Profit warnings from small UK companies rise

October 20, 2013 2:25 pm

Profit warnings from small UK companies rise

By Alison Smith, Chief Corporate Correspondent

The proportion of the UK’s largest companies issuing profit warnings over a three-month period fell to its lowest level for four years, while warnings from smaller companies were on the rise, according to a report from EY. Analysis by the professional services firm, formerly known as Ernst & Young, also showed that this was only the second quarter since 1999 in which no general retailer issued a warning.EY found that 3.4 per cent of companies quoted on the main market warned on profits in the three months from July to the end of September, compared with 5 per cent in the previous quarter and 6 per cent in the same period last year.

But there was a sharp increase in the proportion of Aim-listed companies that had to give the market bad news. It rose from 3 per cent in April-June to 4.4 per cent.

One of the most spectacular warnings was issued byAlbemarle & Bond, the Aim pawnbroker. Its share price fell 40 per cent on September 30 as it revealed how badly it had been hit by the falling price of gold and announced plans for a rescue rights issue.
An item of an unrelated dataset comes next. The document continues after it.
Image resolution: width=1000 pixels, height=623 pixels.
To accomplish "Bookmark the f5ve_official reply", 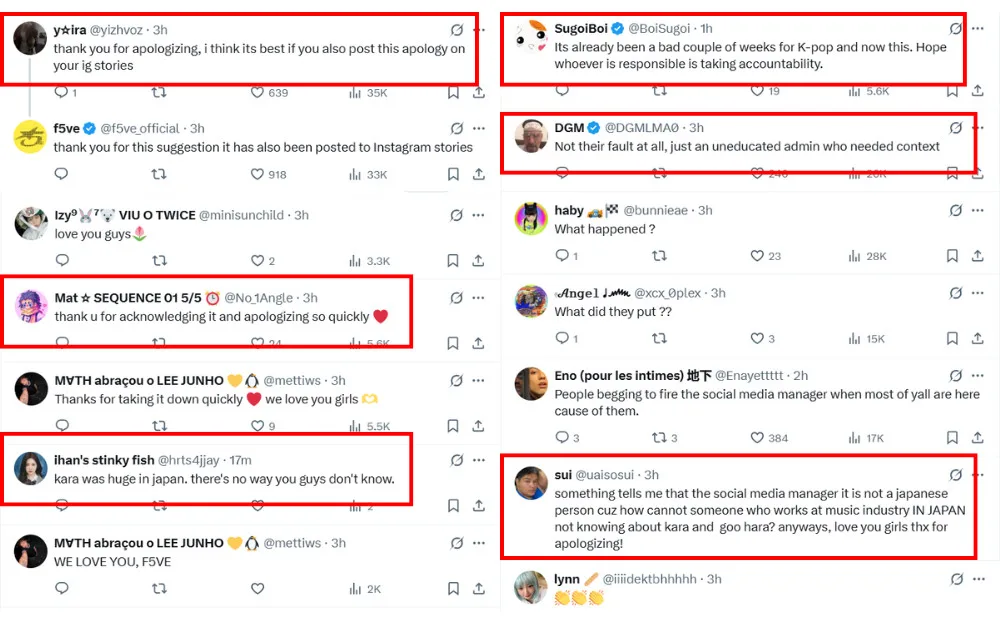I will 453,174.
Larger companies with warnings included building materials group CRHRyanair and Ladbrokes.

Keith McGregor, restructuring partner at EY, said the rise in warnings from smaller companies might come in part from market volatility. He said SMEs could be more vulnerable in those conditions “because a single contract deferral or cancellation may represent a greater proportion of their earnings than it would do for a group with larger turnover”.

Since warnings reflect not necessarily just poor performance in itself but a mismatch between analysts’ forecasts and how the company is actually trading,
he suggested that the increase could also be partly attributable to how the companies interact with the market.
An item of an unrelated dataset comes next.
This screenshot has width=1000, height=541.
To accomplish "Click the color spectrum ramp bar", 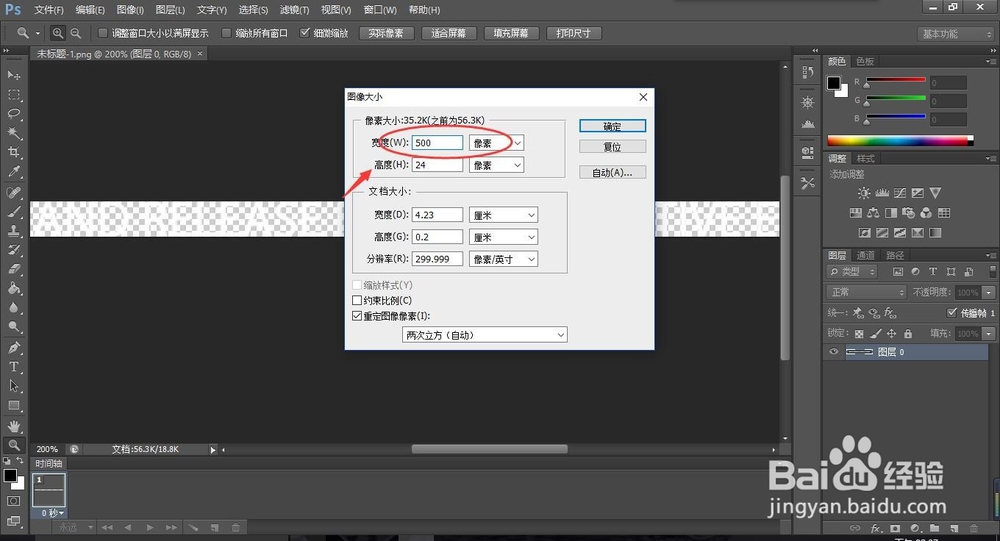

“They may be less experienced or sophisticated than their larger counterparts at dealing with analysts and investors and setting market expectations. Also, if there is limited analyst coverage, or if analysts look at them only from time to time, then they will find it harder to manage expectations in a way that is easier when coverage is more consistent.”

The lack of warnings from general retailers during the quarter last occurred at the end of 2009. On that occasion it followed a huge spike in warnings over the previous three months, suggesting that the absence of bad news owed more to heavily downgraded expectations than to particularly robust trading.

Mr McGregor said that, while lower trading forecasts were one cause for the absence of bad news this time, there was also a more positive aspect.

“There is some good economic news and so there is expectation that at some point this will find its way into customers’ pockets.”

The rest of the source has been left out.